* **Stated task A**:
In the records, start at the line containing "Where should I click to: Click" and stop after the line containing "Looking at the". Reproduce only those lines, substituting "Command" for "Instruction" and leaving everything else unchanged.

9.15.2006

Prayer & Spiritual living

Prayer
Spiritual Life (disciplines)


Scripture and Worship compose the 1st two habits of the spiritual life. The third is prayer.

Prayer is getting your life onto God’s agenda. Unfortunately, prayer usually is us asking God to get onto our agenda. The difference is evident, but the fact that something can be plainly seen is not always enough to call us to join God’s agenda, rather than ask Him to join ours.

I googled “prayer” this week, just to see what would happen. There are places live on the net that you can go to pray for your finances, your marriage, your life. You can go to sites to “learn how to pray.” I didn’t spend much time on it so I don’t want you to think its all legit – because its not. The one site I went to had videos on how best to achieve what you want in prayer. When I was a kid I wouldn’t hesitate to pray for things I wanted. Not that it is all bad to do that – as we’ll see we need to be honest with God and we should be honest about what we want. But not to the point that we start trying to bribe God or make commitments we can’t keep. The classic scenario is that we offer God something:
God, if you just give me a friend, then I’ll follow you with all my life. Or if you land me this job, I’ll honor you in it. That all sounds like huge piestic goals: I’ll honor you, I’ll follow you, but come on. What are we really asking: we’re asking for the thing, not God. We’re trying to use God. How dishonorable. Prayer is not a cheap trick. It is not to be cannibalized and prostituted for our ends. We’re not to claim the promises of the Bible, “Jesus, you said whatever I asked for in your name you would do for me” like credit that gets us anything we want.

Scripturally, Biblically, prayer is evident in the lives of believers: it is prayer that is based in the will of God, not in the will of man.

That’s not to say people don’t ask God for good things, or for their own desires, but consistently the type of prayer that God honors is the prayer that is according to His will.

I. Pray God’s Will: Matt. 26:36-46
Consider Jesus. When he was waiting for a lynch mob to come and carry him to a mock trial resulting in His crucifixion, Jesus knew the weight of the moment. The Gospel of Luke tells us that Jesus was in such agony at that moment in time that his sweat became like drops of blood on the ground. That’s intense.

* **Stated task B**:
According to the text on prayer, which Gospel says that Jesus's sweat became like drops of blood on the ground?

* **Information shown**:
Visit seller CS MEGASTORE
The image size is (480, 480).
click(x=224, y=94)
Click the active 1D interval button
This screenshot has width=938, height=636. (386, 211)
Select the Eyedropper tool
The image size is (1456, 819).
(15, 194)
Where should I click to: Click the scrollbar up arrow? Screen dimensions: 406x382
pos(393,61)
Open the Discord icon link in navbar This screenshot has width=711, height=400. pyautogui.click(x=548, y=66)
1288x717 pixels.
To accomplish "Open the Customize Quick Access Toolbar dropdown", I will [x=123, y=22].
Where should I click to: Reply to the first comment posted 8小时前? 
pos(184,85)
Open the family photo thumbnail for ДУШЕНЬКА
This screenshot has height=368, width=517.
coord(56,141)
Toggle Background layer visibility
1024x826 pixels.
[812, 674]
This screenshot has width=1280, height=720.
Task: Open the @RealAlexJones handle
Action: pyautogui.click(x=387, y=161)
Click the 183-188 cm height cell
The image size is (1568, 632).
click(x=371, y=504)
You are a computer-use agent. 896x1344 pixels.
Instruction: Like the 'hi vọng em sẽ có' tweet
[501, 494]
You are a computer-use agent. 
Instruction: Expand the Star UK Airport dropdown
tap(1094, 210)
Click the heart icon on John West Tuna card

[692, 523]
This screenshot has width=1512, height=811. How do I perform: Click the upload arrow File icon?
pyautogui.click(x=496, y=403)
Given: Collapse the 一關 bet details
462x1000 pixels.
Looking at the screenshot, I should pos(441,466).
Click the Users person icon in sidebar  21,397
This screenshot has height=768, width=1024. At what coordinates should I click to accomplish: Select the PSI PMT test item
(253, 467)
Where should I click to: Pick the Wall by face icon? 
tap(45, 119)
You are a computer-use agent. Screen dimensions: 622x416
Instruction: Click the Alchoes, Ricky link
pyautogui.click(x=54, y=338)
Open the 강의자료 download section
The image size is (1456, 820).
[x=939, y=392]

* **Answer A**:
Where should I click to: Click the scrollbar up arrow? Screen dimensions: 406x382
pos(393,61)
Open the Discord icon link in navbar This screenshot has width=711, height=400. pyautogui.click(x=548, y=66)
1288x717 pixels.
To accomplish "Open the Customize Quick Access Toolbar dropdown", I will [x=123, y=22].
Where should I click to: Reply to the first comment posted 8小时前? 
pos(184,85)
Open the family photo thumbnail for ДУШЕНЬКА
This screenshot has height=368, width=517.
coord(56,141)
Toggle Background layer visibility
1024x826 pixels.
[812, 674]
This screenshot has width=1280, height=720.
Task: Open the @RealAlexJones handle
Action: pyautogui.click(x=387, y=161)
Click the 183-188 cm height cell
The image size is (1568, 632).
click(x=371, y=504)
You are a computer-use agent. 896x1344 pixels.
Command: Like the 'hi vọng em sẽ có' tweet
[501, 494]
You are a computer-use agent. 
Command: Expand the Star UK Airport dropdown
tap(1094, 210)
Click the heart icon on John West Tuna card

[692, 523]
This screenshot has width=1512, height=811. How do I perform: Click the upload arrow File icon?
pyautogui.click(x=496, y=403)
Given: Collapse the 一關 bet details
462x1000 pixels.
Looking at the screenshot, I should pos(441,466).

* **Answer B**:
The Gospel of Luke.